Text and element pointing records:
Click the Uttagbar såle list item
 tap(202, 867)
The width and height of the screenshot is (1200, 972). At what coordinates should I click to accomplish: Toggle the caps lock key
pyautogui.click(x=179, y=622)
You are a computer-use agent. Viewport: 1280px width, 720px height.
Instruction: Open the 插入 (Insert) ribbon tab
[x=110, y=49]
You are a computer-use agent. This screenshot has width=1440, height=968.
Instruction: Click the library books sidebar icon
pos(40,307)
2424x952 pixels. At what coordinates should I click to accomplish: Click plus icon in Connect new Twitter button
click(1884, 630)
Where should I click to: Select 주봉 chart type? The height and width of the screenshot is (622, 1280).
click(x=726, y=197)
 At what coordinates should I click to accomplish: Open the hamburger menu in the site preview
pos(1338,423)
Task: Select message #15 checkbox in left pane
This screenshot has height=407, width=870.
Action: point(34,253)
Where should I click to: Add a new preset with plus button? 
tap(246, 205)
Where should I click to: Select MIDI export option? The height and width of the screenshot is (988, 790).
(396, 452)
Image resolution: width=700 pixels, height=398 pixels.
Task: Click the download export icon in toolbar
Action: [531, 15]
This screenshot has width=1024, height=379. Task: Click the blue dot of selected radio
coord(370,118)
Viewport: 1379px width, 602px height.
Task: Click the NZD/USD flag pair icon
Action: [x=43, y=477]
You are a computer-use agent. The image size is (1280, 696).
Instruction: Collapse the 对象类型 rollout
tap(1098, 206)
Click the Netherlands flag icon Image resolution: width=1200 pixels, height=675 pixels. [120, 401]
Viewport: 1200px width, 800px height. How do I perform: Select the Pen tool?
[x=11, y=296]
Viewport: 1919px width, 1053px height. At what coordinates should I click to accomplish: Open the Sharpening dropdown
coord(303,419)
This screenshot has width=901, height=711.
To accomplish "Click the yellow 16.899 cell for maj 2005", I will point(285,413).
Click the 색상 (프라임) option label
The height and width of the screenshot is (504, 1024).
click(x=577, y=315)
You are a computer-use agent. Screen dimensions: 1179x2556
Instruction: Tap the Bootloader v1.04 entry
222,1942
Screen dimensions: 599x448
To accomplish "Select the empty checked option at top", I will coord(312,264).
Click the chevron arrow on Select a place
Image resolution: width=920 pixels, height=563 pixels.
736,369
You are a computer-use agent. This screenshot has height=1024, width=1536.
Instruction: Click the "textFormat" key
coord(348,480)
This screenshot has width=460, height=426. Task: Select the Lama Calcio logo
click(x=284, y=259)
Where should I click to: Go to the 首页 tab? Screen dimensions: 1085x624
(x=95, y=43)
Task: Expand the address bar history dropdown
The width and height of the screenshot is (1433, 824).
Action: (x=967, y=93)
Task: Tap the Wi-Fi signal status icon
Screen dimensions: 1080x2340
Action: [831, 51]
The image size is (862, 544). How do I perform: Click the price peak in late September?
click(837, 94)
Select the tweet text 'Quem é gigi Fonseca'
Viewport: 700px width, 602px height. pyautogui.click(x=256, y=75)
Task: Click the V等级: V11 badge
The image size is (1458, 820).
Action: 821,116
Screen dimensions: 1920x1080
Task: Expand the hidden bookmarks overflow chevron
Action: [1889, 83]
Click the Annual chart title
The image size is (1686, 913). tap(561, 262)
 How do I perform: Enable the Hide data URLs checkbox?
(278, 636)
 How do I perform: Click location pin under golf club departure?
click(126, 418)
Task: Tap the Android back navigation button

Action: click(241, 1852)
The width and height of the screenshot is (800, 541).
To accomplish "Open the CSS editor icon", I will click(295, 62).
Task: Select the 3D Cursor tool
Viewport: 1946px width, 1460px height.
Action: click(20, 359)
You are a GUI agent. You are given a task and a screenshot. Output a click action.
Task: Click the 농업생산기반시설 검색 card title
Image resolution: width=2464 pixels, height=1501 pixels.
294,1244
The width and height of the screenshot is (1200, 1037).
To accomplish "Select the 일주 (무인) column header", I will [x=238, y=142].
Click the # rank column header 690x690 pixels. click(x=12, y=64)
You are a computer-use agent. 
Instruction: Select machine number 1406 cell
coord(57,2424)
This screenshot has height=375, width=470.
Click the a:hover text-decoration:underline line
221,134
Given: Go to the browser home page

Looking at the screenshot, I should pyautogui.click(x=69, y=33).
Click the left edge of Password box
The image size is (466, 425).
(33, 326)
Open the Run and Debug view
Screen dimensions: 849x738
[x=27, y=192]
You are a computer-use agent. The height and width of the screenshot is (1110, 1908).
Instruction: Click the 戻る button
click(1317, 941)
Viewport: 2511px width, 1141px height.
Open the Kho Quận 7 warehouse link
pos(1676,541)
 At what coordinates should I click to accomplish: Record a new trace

__Given problem__
Rewrite all the records above, putting "Goal" wherever "Instruction" appears and keeping everything else the same.

__Answer to the task__
Click the Uttagbar såle list item
 tap(202, 867)
The width and height of the screenshot is (1200, 972). At what coordinates should I click to accomplish: Toggle the caps lock key
pyautogui.click(x=179, y=622)
You are a computer-use agent. Viewport: 1280px width, 720px height.
Goal: Open the 插入 (Insert) ribbon tab
[x=110, y=49]
You are a computer-use agent. This screenshot has width=1440, height=968.
Goal: Click the library books sidebar icon
pos(40,307)
2424x952 pixels. At what coordinates should I click to accomplish: Click plus icon in Connect new Twitter button
click(1884, 630)
Where should I click to: Select 주봉 chart type? The height and width of the screenshot is (622, 1280).
click(x=726, y=197)
 At what coordinates should I click to accomplish: Open the hamburger menu in the site preview
pos(1338,423)
Task: Select message #15 checkbox in left pane
This screenshot has height=407, width=870.
Action: point(34,253)
Where should I click to: Add a new preset with plus button? 
tap(246, 205)
Where should I click to: Select MIDI export option? The height and width of the screenshot is (988, 790).
(396, 452)
Image resolution: width=700 pixels, height=398 pixels.
Task: Click the download export icon in toolbar
Action: [531, 15]
This screenshot has width=1024, height=379. Task: Click the blue dot of selected radio
coord(370,118)
Viewport: 1379px width, 602px height.
Task: Click the NZD/USD flag pair icon
Action: [x=43, y=477]
You are a computer-use agent. The image size is (1280, 696).
Goal: Collapse the 对象类型 rollout
tap(1098, 206)
Click the Netherlands flag icon Image resolution: width=1200 pixels, height=675 pixels. [120, 401]
Viewport: 1200px width, 800px height. How do I perform: Select the Pen tool?
[x=11, y=296]
Viewport: 1919px width, 1053px height. At what coordinates should I click to accomplish: Open the Sharpening dropdown
coord(303,419)
This screenshot has width=901, height=711.
To accomplish "Click the yellow 16.899 cell for maj 2005", I will point(285,413).
Click the 색상 (프라임) option label
The height and width of the screenshot is (504, 1024).
click(x=577, y=315)
You are a computer-use agent. Screen dimensions: 1179x2556
Goal: Tap the Bootloader v1.04 entry
222,1942
Screen dimensions: 599x448
To accomplish "Select the empty checked option at top", I will coord(312,264).
Click the chevron arrow on Select a place
Image resolution: width=920 pixels, height=563 pixels.
736,369
You are a computer-use agent. This screenshot has height=1024, width=1536.
Goal: Click the "textFormat" key
coord(348,480)
This screenshot has width=460, height=426. Task: Select the Lama Calcio logo
click(x=284, y=259)
Where should I click to: Go to the 首页 tab? Screen dimensions: 1085x624
(x=95, y=43)
Task: Expand the address bar history dropdown
The width and height of the screenshot is (1433, 824).
Action: (x=967, y=93)
Task: Tap the Wi-Fi signal status icon
Screen dimensions: 1080x2340
Action: [831, 51]
The image size is (862, 544). How do I perform: Click the price peak in late September?
click(837, 94)
Select the tweet text 'Quem é gigi Fonseca'
Viewport: 700px width, 602px height. pyautogui.click(x=256, y=75)
Task: Click the V等级: V11 badge
The image size is (1458, 820).
Action: 821,116
Screen dimensions: 1920x1080
Task: Expand the hidden bookmarks overflow chevron
Action: [1889, 83]
Click the Annual chart title
The image size is (1686, 913). tap(561, 262)
 How do I perform: Enable the Hide data URLs checkbox?
(278, 636)
 How do I perform: Click location pin under golf club departure?
click(126, 418)
Task: Tap the Android back navigation button

Action: click(241, 1852)
The width and height of the screenshot is (800, 541).
To accomplish "Open the CSS editor icon", I will click(295, 62).
Task: Select the 3D Cursor tool
Viewport: 1946px width, 1460px height.
Action: click(20, 359)
You are a GUI agent. You are given a task and a screenshot. Output a click action.
Task: Click the 농업생산기반시설 검색 card title
Image resolution: width=2464 pixels, height=1501 pixels.
294,1244
The width and height of the screenshot is (1200, 1037).
To accomplish "Select the 일주 (무인) column header", I will [x=238, y=142].
Click the # rank column header 690x690 pixels. click(x=12, y=64)
You are a computer-use agent. 
Goal: Select machine number 1406 cell
coord(57,2424)
This screenshot has height=375, width=470.
Click the a:hover text-decoration:underline line
221,134
Given: Go to the browser home page

Looking at the screenshot, I should pyautogui.click(x=69, y=33).
Click the left edge of Password box
The image size is (466, 425).
(33, 326)
Open the Run and Debug view
Screen dimensions: 849x738
[x=27, y=192]
You are a computer-use agent. The height and width of the screenshot is (1110, 1908).
Goal: Click the 戻る button
click(1317, 941)
Viewport: 2511px width, 1141px height.
Open the Kho Quận 7 warehouse link
pos(1676,541)
 At what coordinates should I click to accomplish: Record a new trace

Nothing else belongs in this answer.